Clients → API → Cache (Redis) → DB (MySQL/Cassandra) → Analytics (Kafka)

Data model

urls(code PK, long_url, created_at, expires_at, owner)

Code generation

  • Base62 from numeric id; or hash(long_url) + collision check; reserve words blacklist.

Consistency

  • Strong on create (unique code constraint); eventual for analytics counts.

Capacity

  • 1B reads/day (~11.6k rps avg, 100k rps peak); 100M writes/day (~1.1k rps).
  • Cache hit > 95% for resolves; Redis with TTL and negative caching.

SLOs

  • Resolve P95 < 50 ms; Shorten P95 < 200 ms; 99.9% availability.

Failures

  • Cache miss storm → single-flight; warmup popular codes; rate limit.

Evolution

  • Shard by code prefix; add geo DNS; move analytics to stream processing.

DDL sketch

CREATE TABLE urls (
  code varchar(10) PRIMARY KEY,
  long_url text NOT NULL,
  created_at timestamptz NOT NULL,
  expires_at timestamptz,
  owner bigint
);

Cache strategy

  • Cache‑aside with negative caching for 404s; TTL skew to avoid stampedes; single‑flight locks per code.

Failure drills

  • DB hot partition → rehash codes; add read replicas; protect with rate limit per IP.

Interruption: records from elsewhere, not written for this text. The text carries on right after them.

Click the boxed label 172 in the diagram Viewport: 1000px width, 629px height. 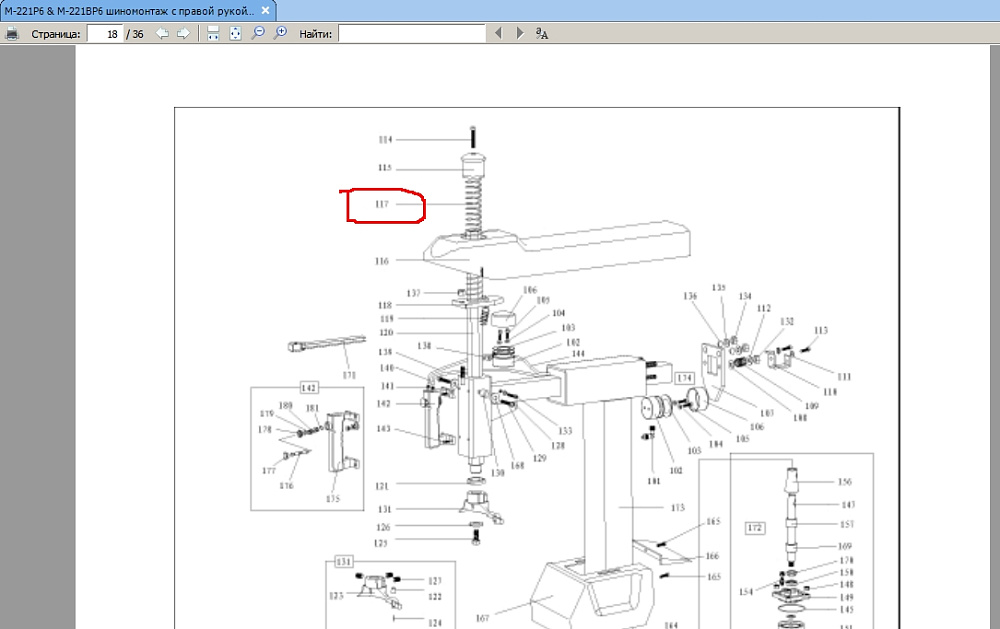755,526
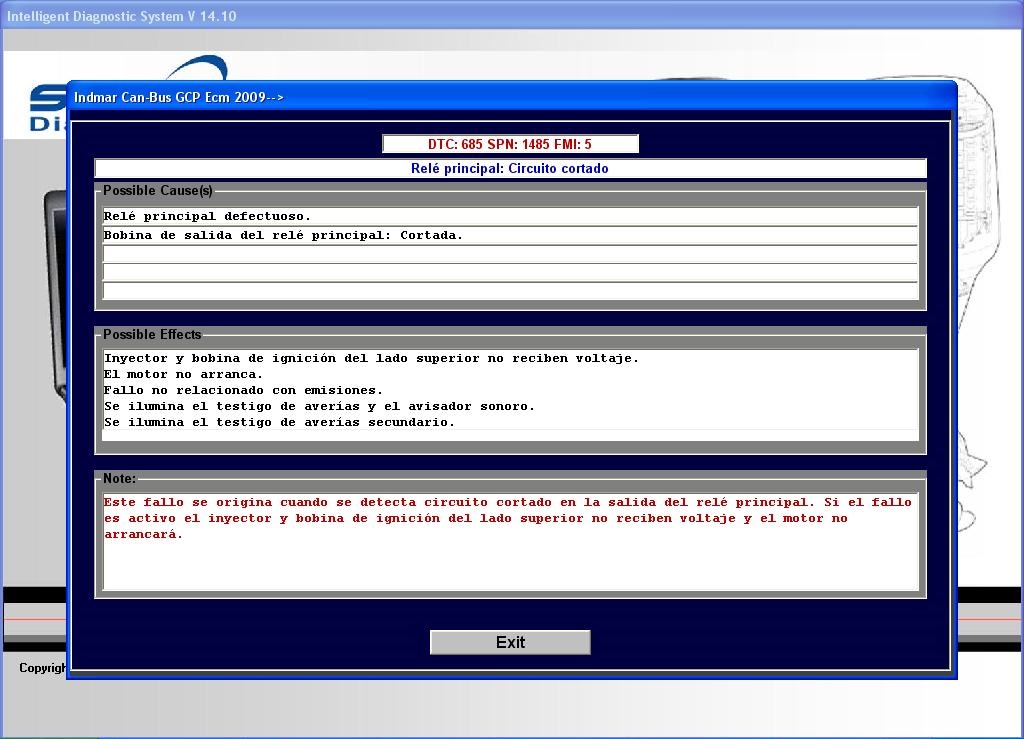Click the 'Possible Effects' group label
1024x739 pixels.
pyautogui.click(x=152, y=334)
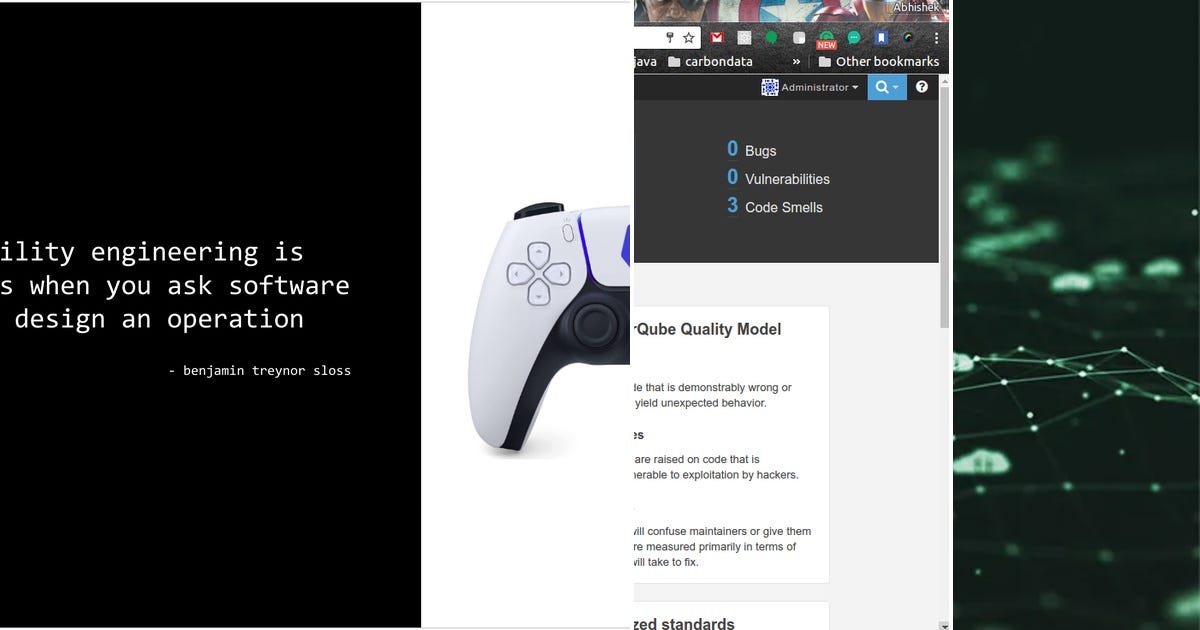Image resolution: width=1200 pixels, height=630 pixels.
Task: Open the Administrator account dropdown
Action: click(810, 87)
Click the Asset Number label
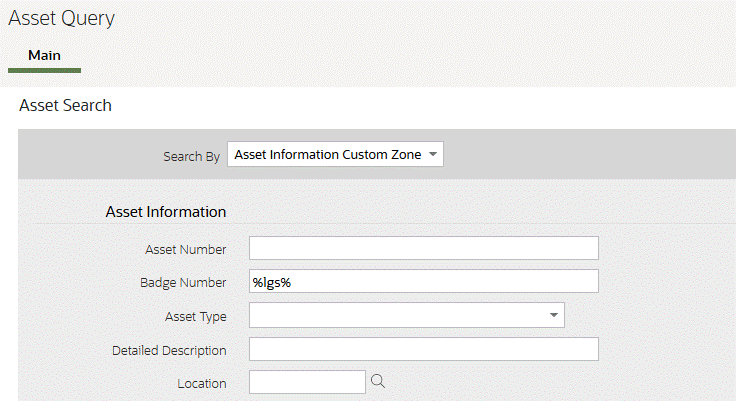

What Interviewers Look For

URL Shortener Skills

  1. Code Generation
    • Base62 encoding
    • Collision handling
    • Custom aliases
    • Red Flags: Collisions, no custom aliases, inefficient encoding
  2. Caching Strategy
    • Cache-aside pattern
    • Negative caching
    • TTL management
    • Red Flags: No caching, cache stampedes, poor hit rate
  3. High Read/Write Ratio
    • Read-heavy optimization
    • Cache hit rate > 95%
    • Red Flags: Poor read performance, low cache hit rate, slow resolves

Distributed Systems Skills

  1. Scalability Design
    • Sharding by code prefix
    • Horizontal scaling
    • Red Flags: No sharding, vertical scaling, bottlenecks
  2. Consistency Models
    • Strong consistency for creates
    • Eventual for analytics
    • Red Flags: Wrong consistency, no understanding
  3. Idempotency
    • Unique code constraint
    • Safe retries
    • Red Flags: No idempotency, duplicate codes, race conditions

Problem-Solving Approach

  1. Cache Stampede Prevention
    • Single-flight locks
    • Warmup strategies
    • Red Flags: Cache stampedes, no protection, poor performance
  2. Edge Cases
    • Hot partitions
    • Cache misses
    • Expired URLs
    • Red Flags: Ignoring edge cases, no handling
  3. Trade-off Analysis
    • Consistency vs performance
    • Storage vs cost
    • Red Flags: No trade-offs, dogmatic choices

System Design Skills

  1. Component Design
    • Shorten service
    • Resolve service
    • Analytics service
    • Red Flags: Monolithic, unclear boundaries
  2. Database Design
    • Proper indexing
    • Sharding strategy
    • Red Flags: Missing indexes, no sharding, poor queries
  3. Analytics Design
    • Click tracking
    • Stream processing
    • Red Flags: No analytics, synchronous processing, bottlenecks

Communication Skills

  1. Architecture Explanation
    • Can explain code generation
    • Understands caching strategy
    • Red Flags: No understanding, vague explanations
  2. Scale Explanation
    • Can explain scaling strategies
    • Understands bottlenecks
    • Red Flags: No understanding, vague

Meta-Specific Focus

  1. High-Throughput Systems Expertise
    • Read-heavy optimization
    • Caching expertise
    • Key: Show high-throughput systems expertise
  2. Simple but Scalable Design
    • Clean architecture
    • Efficient operations
    • Key: Demonstrate simple but scalable design